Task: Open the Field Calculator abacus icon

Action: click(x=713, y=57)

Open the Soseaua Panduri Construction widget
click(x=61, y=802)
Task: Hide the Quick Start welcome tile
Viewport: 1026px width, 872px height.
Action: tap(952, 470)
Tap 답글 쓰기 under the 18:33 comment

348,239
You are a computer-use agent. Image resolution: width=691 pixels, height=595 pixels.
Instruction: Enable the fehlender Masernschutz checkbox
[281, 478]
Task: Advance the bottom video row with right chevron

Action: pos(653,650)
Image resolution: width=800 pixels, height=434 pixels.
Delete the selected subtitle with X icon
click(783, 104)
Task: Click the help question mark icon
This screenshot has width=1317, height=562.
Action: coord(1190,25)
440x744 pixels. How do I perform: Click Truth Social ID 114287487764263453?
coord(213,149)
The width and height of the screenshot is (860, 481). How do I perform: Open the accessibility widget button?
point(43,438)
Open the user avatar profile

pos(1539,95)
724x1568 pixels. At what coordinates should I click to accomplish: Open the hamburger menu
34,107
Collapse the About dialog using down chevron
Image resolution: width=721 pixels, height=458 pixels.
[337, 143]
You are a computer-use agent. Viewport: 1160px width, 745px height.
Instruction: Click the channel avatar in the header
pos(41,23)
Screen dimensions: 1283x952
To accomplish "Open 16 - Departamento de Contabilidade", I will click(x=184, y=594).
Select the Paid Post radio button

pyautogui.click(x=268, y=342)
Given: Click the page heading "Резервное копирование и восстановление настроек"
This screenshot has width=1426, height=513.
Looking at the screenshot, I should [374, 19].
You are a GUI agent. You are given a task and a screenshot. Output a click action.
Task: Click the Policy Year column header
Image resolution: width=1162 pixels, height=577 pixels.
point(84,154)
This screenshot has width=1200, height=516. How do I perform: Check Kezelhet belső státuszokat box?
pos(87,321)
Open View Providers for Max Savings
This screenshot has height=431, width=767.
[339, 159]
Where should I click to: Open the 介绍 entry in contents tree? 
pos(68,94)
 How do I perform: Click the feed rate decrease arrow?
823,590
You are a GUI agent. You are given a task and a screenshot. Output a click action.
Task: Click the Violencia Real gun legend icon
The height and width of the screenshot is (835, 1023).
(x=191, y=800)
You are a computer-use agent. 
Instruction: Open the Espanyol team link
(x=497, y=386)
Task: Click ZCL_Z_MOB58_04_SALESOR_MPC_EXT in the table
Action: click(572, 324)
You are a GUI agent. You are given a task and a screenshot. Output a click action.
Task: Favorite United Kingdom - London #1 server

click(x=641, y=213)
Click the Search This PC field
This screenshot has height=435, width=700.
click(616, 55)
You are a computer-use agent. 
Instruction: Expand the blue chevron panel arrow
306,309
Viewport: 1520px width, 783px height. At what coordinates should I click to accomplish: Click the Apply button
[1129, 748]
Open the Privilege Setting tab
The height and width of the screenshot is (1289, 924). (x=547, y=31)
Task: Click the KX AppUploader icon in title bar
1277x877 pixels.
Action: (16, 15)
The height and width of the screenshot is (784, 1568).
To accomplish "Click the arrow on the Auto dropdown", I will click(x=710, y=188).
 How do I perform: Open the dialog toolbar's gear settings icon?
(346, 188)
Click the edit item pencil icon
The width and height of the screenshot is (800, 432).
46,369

REQUIRED WORK
Copy out exactly the lines that begin at the one with "The height and width of the screenshot is (784, 1568)." and end at the close of the material above; nothing else belongs in the answer.

SOLUTION
The height and width of the screenshot is (784, 1568).
To accomplish "Click the arrow on the Auto dropdown", I will click(x=710, y=188).
 How do I perform: Open the dialog toolbar's gear settings icon?
(346, 188)
Click the edit item pencil icon
The width and height of the screenshot is (800, 432).
46,369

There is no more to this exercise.